When writing about the cataclysmic aftermath of the First World War, author Joseph Loconte quoted Winston Churchill who, after experiencing its horrors firsthand, reflected, “Injuries were wrought to the structure of human society which a century will not efface, and which may conceivably prove fatal to the present civilization.” 

According to Loconte, the First World War forever changed Europe, America and the West. Their political and cultural landscapes were “permanently altered.” Tragically, “for a generation of men and women, it brought the end of innocence – and the end of faith.” A sober reality, indeed!

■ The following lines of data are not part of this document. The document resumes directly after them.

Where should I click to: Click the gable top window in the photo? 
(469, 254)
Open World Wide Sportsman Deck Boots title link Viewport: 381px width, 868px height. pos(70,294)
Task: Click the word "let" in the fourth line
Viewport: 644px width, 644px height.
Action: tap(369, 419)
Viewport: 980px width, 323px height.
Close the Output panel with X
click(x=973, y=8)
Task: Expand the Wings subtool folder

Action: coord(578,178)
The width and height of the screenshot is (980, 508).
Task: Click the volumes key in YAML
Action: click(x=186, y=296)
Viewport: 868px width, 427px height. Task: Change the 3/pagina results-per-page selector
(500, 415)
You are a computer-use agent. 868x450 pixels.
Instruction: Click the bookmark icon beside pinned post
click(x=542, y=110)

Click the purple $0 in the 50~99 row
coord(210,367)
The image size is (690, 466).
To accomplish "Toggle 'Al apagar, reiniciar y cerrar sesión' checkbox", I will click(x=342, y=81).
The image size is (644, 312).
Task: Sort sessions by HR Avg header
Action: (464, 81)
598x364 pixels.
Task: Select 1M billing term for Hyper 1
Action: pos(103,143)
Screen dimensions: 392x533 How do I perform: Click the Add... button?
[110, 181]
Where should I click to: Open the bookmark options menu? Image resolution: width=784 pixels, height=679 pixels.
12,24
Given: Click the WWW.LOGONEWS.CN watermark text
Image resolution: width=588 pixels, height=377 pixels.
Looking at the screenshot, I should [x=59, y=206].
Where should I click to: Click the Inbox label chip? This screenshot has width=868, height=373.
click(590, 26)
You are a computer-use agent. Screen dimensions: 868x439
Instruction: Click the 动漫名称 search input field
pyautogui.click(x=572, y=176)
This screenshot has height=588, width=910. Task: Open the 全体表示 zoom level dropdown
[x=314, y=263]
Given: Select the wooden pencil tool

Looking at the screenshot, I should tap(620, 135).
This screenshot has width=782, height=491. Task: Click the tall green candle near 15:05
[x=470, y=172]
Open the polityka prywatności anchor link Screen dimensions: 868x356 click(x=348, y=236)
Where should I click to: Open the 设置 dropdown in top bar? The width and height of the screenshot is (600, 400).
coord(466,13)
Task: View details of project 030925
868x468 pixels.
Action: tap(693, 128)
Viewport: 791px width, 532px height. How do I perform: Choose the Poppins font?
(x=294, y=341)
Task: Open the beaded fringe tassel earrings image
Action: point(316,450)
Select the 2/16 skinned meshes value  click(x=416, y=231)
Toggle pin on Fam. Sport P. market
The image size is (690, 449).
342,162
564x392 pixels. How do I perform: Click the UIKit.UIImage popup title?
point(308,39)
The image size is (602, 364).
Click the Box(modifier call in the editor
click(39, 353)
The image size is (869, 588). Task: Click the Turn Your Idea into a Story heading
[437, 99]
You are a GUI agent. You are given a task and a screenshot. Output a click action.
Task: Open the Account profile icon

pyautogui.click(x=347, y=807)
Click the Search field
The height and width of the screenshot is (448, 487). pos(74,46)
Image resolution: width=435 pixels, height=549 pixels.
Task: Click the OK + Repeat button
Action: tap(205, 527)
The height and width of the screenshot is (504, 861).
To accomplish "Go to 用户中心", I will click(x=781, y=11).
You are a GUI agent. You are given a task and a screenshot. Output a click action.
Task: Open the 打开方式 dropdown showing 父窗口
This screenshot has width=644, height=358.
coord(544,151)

However, Loconte points out that J.R.R. Tolkien and C.S. Lewis were exceptions to the norm. Ironically, the experience of the war “deepened their spiritual quest.” As soldiers on the Western Front who had survived life in the trenches and unimaginable terror, filth and degradation, they surprisingly used what they saw, heard and felt “to shape their Christian imagination.” Years later, Tolkien penned The Hobbit and The Lord of the Rings, while Lewis wrote The Chronicles of Narnia, some of the most influential books of the twentieth century. Loconte argues that “these epic tales – involving the sorrows and triumphs of war – would never have been written had these authors not been flung into the crucible of combat.”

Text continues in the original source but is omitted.